In a short, complete answer, we don’t. It is as simple as that. The truth, in today’s world, seems to be what we, as a society, agree upon. If we all agree that the sun will die someday, then that is the truth. Beyond facts and evidence, it really is based upon what we take from the information we are given. In our world, there is a vast amount of disagreements between people and groups of people. Even when you throw in visual evidence of your claim, it still won’t be enough for the other side to take that information as the “truth.” From this, however, being skeptical about everything can become a dangerous cycle. If you can’t believe what one person says about a certain idea, that could turn into a hundred people. When you look at this beginning of the cycle, you would think that these people are crazy and can’t be trusted. But, are they crazy for thinking this way? This is where the cycle comes back around, ready to take another spin at the dangerous world of truths and lies.

Another concept that I want to touch upon is the benefits of a lie. When we look at the word “lie”, we see words like “deceiving” and “bad” alongside it. However, that isn’t always the case. Sometimes lying to yourself can be the thing you need the most.

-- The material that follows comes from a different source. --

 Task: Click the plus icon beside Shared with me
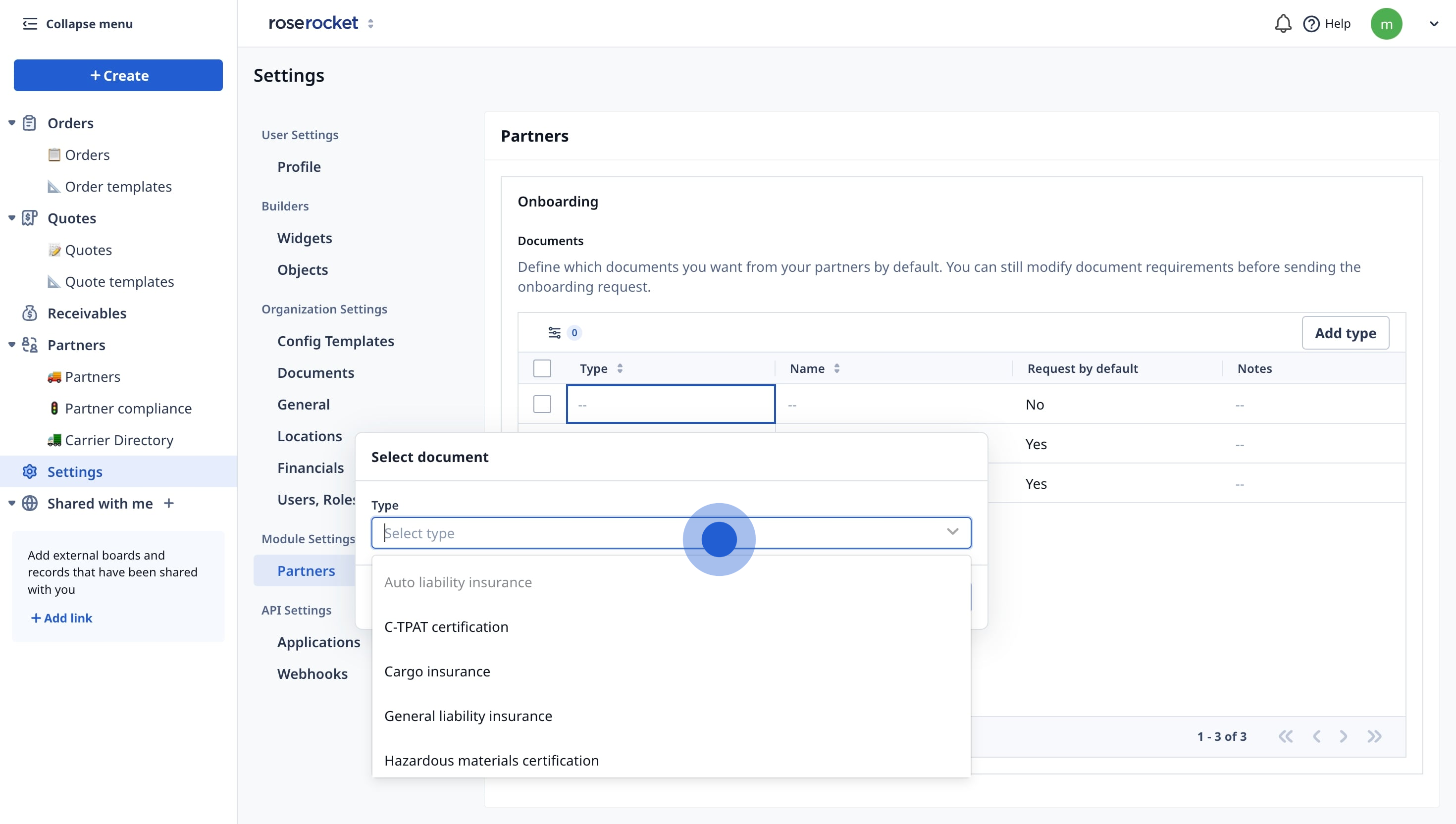pos(169,503)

I grew up as a very humble person, another trait my parents made sure I was taught at a young age. It has helped me become a better person and making friends for sure, but it has definitely affected my confidence in a negative way as well. When I started to play sports, my parents noticed that I wasn’t too bad at them. I picked things up quickly and loved to practice skills and drills. It wasn’t until the end of elementary school that my confidence had plummeted to an all- time low. Even though my parents kept reassuring me that I was a good player, part of me would block them out and ignore their, what I believed, fallacies. I started to play competitively, but my drive to play the sport was slowly fading away. My brother, who also plays sports, noticed this in me and sat me down to talk. He explained to me how he had felt this way as well and what he did to overcome it. “Act like you are the best player on the field.” “Act like you belong because no girl out there is going to know whether you actually do or don’t.” Those were probably the cockiest sentences I have ever heard, but also the best thing I never knew I needed to hear. After that, I started to play with more confidence. In return, I played better and it was apparent to everyone, including myself for once. I started to be less intimidated by the girls who were really good athletes which in the end, helped and pushed me to become the best player that I could be. They never knew for a second that I was this scared, intimidated girl as a put on this persona of myself, filled with confidence and determination.

In conclusion, lying is bad. We all know this from a very young age and we start to realize that we may never know what is true and what is false. However, we can use this unknown to our advantage and build up an aspect of ourselves that we have been lacking, mine being confidence.